DOCUMENTO FUENTE:

Maravillosos, flamantes, complejamente computarizados (¿te acuerdas los remotos tiempos aquellos cuando podías remendar una falla con un pasador de pelo?), en tonos y colores sorprendentes. Yo estoy a punto de lanzarme por los caminos del marquetín teológico y patentar a una divinidad cuya especialidad celeste sea ayudar al automovilista a encontrar lugar para estacionar su vehículo. Tentativamente ¿te parece bien el nombre del “Ángel del buen parqueo”? Pronto, y debido al proceso de transculturación, seguramente ya estaremos hablando de “parquear” el auto, por lo cual mi propuesta ya es de avanzada, en cuanto a la venta de amuletos cuasi sacros o mágicos para que las divinidades auxilien al autero a encontrar sitio para dejar su símbolo rodante en las calles de la ciudad. Recuerdo con nostalgia –allá por los cincuentas terminando–, cuando llegó a la ciudad un símbolo generalizado consistente en encerrar en un círculo una E, a su vez cruzada por una línea transversal; eso significaba que allí nomás no, y digo “significaba” porque hoyendía son trozos de lámina colgando de postes que se traducen en una especie de: “éjele. ¿No que no?”. Y por la simple y sencilla razón de que resulta muy incómodo colgarse el automóvil al cuello para llegar al punto final de destino urbano al que se dirige.

Autos, autos, autos y más autos. Bienvenida la bonanza de lámina rodante… caminando hacia el entrampamiento. Autos que son símbolos –e insisto en ello– de la felicidad.

(Entradas tomadas de una colección)
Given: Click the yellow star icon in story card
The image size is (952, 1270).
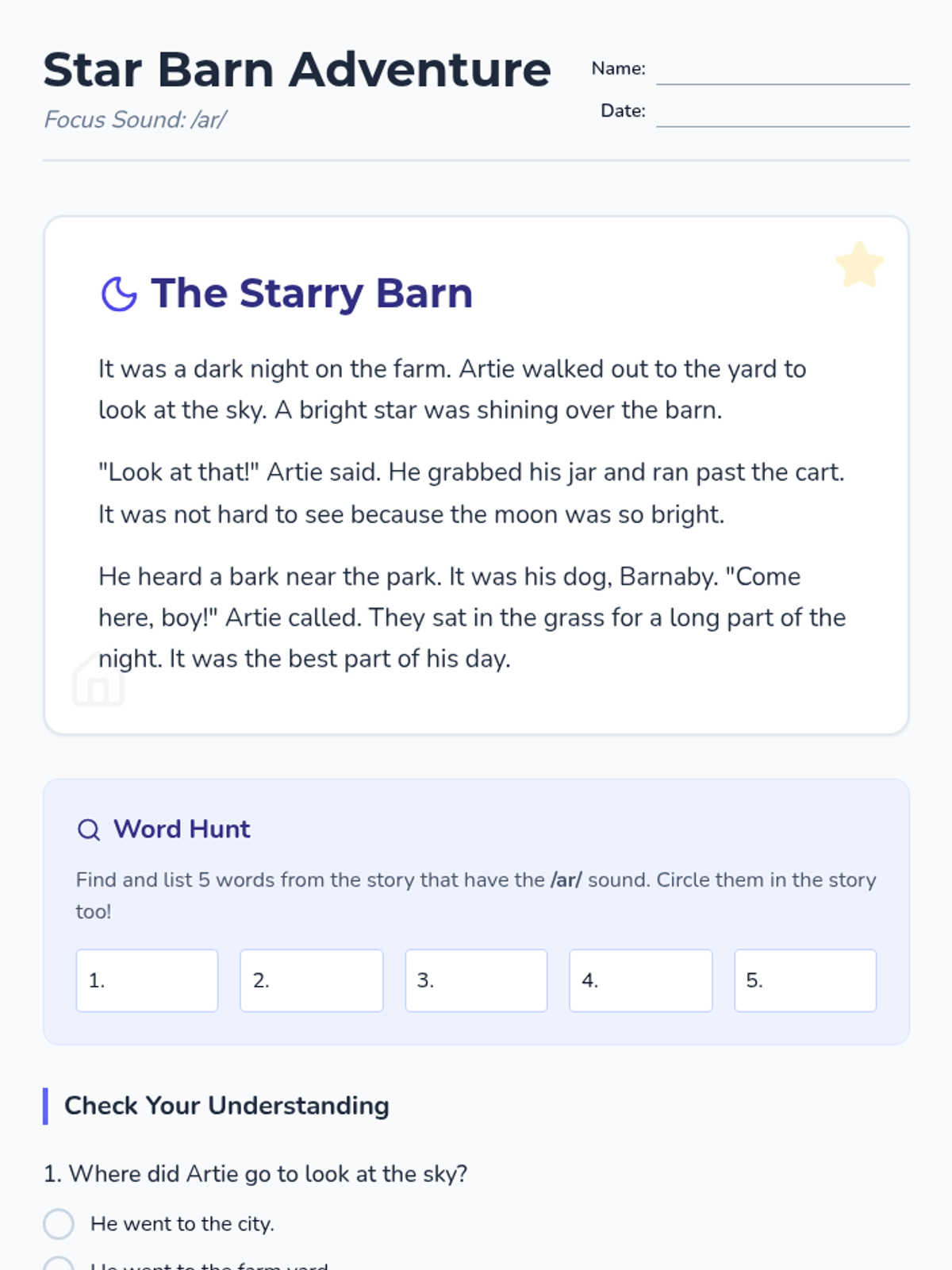Looking at the screenshot, I should pos(859,265).
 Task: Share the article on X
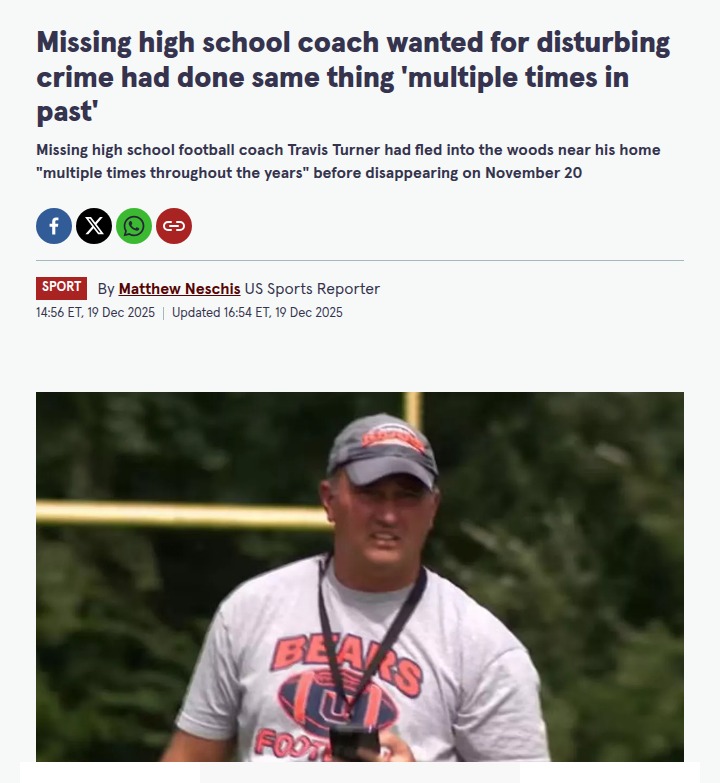point(94,226)
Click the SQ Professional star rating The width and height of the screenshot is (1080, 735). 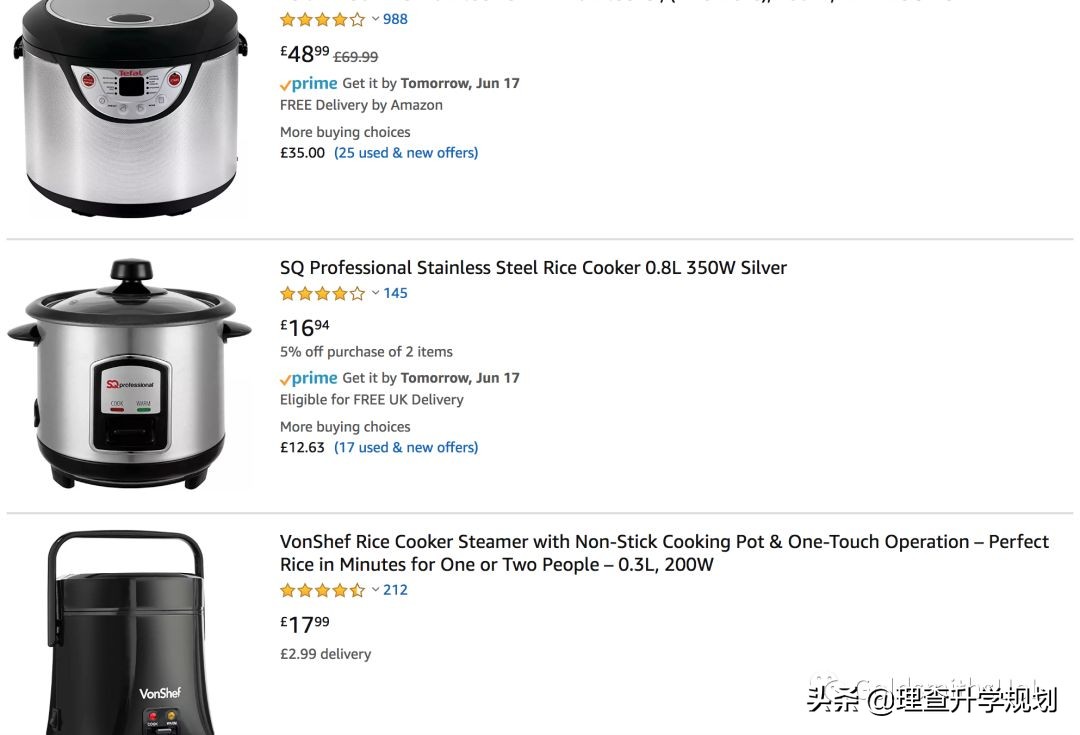pos(322,294)
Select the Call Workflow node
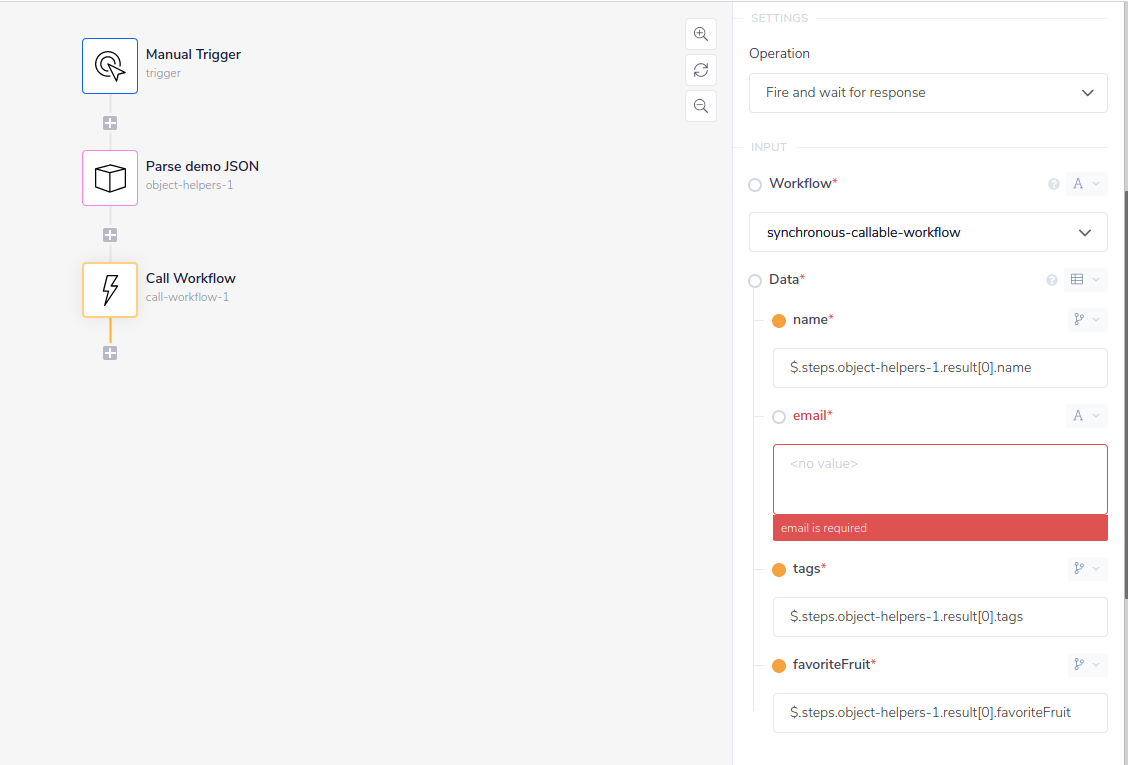This screenshot has width=1128, height=765. pos(110,289)
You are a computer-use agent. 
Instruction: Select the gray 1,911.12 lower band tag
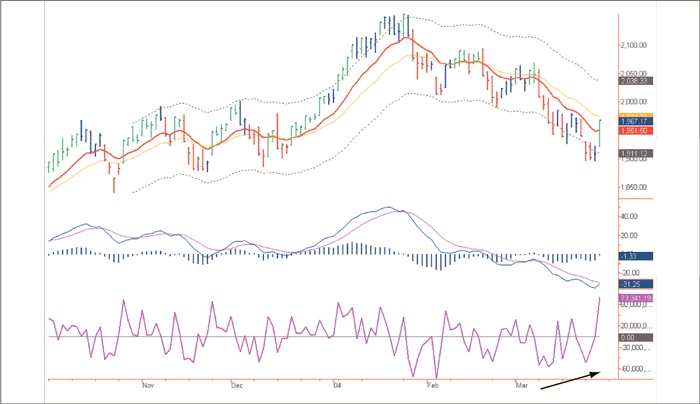[x=635, y=153]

PREGUNTAS DEL MATERIAL:
a) Transcribe del texto sobre los automóviles el fragmento que va desde "Autos, autos, autos" hasta "de la felicidad.".
b) En el texto sobre los automóviles, ¿qué nombre se propone tentativamente para la divinidad que ayudaría al automovilista a encontrar lugar para estacionar?
Usa solamente el texto para responder.

RESULTADOS DEL EJERCICIO:
a)
Autos, autos, autos y más autos. Bienvenida la bonanza de lámina rodante… caminando hacia el entrampamiento. Autos que son símbolos –e insisto en ello– de la felicidad.

b) El nombre propuesto es "Ángel del buen parqueo".